Desde que nací hay una cosa que me
trae literalmente de cabeza: mi pelo. Tengo mucho y siempre me ha gustado
llevarlo muy largo (una vez me lo corté y casi me da un patatús; no salí de
casa hasta que consideré que me había crecido lo bastante como para poder lucir
una melenita decente). Debo decir que recuerdo con horror la torturante “toga”

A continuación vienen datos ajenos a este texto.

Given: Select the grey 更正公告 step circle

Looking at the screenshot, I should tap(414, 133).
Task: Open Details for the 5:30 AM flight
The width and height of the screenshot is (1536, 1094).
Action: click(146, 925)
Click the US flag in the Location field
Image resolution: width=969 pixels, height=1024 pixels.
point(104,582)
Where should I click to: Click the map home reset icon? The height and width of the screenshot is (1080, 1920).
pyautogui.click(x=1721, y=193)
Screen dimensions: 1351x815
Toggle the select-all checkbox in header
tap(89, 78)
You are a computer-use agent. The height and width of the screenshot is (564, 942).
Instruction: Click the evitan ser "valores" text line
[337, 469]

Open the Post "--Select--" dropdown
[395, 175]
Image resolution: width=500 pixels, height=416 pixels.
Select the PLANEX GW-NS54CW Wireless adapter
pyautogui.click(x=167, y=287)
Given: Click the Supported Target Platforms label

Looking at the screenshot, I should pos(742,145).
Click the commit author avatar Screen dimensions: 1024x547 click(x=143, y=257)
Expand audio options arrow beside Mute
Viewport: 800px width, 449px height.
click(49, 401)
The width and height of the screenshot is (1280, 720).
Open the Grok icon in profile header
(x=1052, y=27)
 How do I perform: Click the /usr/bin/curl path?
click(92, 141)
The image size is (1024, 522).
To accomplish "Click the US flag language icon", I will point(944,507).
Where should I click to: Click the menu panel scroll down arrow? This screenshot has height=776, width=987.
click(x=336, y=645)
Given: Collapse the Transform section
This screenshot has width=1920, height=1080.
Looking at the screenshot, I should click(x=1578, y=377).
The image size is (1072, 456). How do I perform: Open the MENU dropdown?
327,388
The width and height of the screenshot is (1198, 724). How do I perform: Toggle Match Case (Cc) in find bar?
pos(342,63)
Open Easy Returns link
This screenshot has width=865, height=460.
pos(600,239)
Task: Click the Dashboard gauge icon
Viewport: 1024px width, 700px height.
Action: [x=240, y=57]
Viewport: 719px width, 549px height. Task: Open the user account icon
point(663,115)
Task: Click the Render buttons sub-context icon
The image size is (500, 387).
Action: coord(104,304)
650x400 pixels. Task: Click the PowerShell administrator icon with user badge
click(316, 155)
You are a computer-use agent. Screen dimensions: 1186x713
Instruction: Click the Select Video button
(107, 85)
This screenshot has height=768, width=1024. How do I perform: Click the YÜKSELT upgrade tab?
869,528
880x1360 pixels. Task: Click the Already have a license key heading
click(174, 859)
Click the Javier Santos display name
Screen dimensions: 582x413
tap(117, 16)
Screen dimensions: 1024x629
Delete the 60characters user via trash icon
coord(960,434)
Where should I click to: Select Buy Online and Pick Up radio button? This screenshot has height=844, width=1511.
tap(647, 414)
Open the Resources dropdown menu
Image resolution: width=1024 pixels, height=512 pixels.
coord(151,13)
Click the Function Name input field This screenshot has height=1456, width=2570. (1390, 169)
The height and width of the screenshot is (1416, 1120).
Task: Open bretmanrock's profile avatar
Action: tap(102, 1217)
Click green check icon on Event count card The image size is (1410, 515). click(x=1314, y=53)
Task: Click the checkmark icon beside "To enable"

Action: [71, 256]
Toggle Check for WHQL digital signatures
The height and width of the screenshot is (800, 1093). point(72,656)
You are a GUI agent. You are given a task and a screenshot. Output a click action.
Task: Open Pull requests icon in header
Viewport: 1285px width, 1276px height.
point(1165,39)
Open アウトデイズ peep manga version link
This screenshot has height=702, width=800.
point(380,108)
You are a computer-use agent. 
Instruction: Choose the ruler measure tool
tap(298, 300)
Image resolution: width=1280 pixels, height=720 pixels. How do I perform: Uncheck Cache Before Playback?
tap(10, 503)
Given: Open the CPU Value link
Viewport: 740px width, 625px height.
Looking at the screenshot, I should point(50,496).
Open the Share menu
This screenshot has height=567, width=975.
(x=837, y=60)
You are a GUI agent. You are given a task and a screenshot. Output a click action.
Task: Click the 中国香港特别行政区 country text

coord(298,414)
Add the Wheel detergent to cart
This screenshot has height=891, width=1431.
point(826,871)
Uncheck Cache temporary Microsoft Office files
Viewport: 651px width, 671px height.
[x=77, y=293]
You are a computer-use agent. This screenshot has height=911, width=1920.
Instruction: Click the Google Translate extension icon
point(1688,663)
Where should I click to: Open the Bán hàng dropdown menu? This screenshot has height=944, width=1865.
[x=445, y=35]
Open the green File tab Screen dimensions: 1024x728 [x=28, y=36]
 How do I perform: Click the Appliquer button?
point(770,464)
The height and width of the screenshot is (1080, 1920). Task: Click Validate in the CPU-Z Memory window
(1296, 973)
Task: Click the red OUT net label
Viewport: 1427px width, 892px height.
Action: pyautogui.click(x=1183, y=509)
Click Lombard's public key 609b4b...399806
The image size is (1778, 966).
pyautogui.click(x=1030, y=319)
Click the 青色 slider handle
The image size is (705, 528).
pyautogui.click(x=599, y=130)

que me hacía mi madre para poder llevarlo liso cuando tenía 15 años – ya
sabéis, pelo tirante enrollado a la cabeza en una dirección y envuelto en una toalla
durante una hora, y luego en sentido contrario durante otra -. Aparte de esas
manipulaciones en las que como ya he dicho intervenía mi madre, yo nunca he
sabido cuidármelo. Me aplico cuantos champús especiales y cremas hidratantes
caen en mis manos, eso sí. Pero no sé ni ponerme una horquilla, mucho menos
alisármelo, hacerme un “brushing” (¿¡¡?), un recogido o simplemente peinármelo
como dios manda con cierta gracia. Por eso, como para la mayoría de las cosas de
mi vida, recurro a los profesionales, es decir, a los peluqueros. Aunque en mi
caso debería decir AL PELUQUERO, porque a pesar de haber “tonteado” con unos
pocos, para mí sólo existe uno: mi amigo Terino.
Nos
conocimos a través de una amiga común hace años (muchos), recién llegado él de
París, después de haber estudiado peluquería durante más de un año en L’Oréal,
y yo recién abandonado el nido familiar, joven inexperta ávida de comerme el
mundo. Durante cierto tiempo compartimos círculo de amistades y experiencias
nuevas y tremendamente excitantes. Para más inri, Terino era un bombón, de una
guapura extrema, angelical y demoniaca a la vez, a lo Alain Delon. Vamos, que
era un chico guapo de solemnidad. Ahora también, porque los años no le han
tratado mal y se ha convertido en un hombre apuesto y guapetón. Pero claro, no
se puede comparar la belleza de los 20-30 años con la de la madurez. Esto, que
sirve para todos, es un axioma universal, cosa molesta e inevitable al mismo
tiempo.
En
aquellos días, aparte de ser un artistazo del cepillo y el secador, era un
magnífico fotógrafo, un mago del blanco y negro que te hacía parecer una estrella
de cine con un foquito y cuatro trapos estratégicamente colocados. Y cómo nos
divertíamos… Así es que Terino ha sido desde siempre, además de uno de mis
mejores y más queridos amigos, mi peluquero de cabecera. Al cabo, los avatares
de la vida nos separaron durante un cierto tiempo, aunque la misma vida nos
volvió a reunir a la vuelta de unos años. Desde entonces ya no nos hemos vuelto
a separar ni como amigos ni como clienta-peluquero. No sé qué haré con mi pelo
el día que se jubile. Probablemente no me lo corte ni me lo tiña en señal de
duelo hasta que parezca la versión femenina de Robinson Crusoe y entonces le
pediré consejo para ponerme en manos de alguien que él considere digno sucesor
de su arte.
Actualmente
su peluquería está en la calle VicenteInglada, número 14, de Alicante, justo al lado del Mercado Central, y se
llama MARCO SANTANA Peluqueros. Sus
ayudantes son la dulce Nidia y el discreto Víctor, un auténtico artista del
brushing (cepillado para los de la LOGSE), ambos grandes trabajadores y
estupendas personas. Os la recomiendo.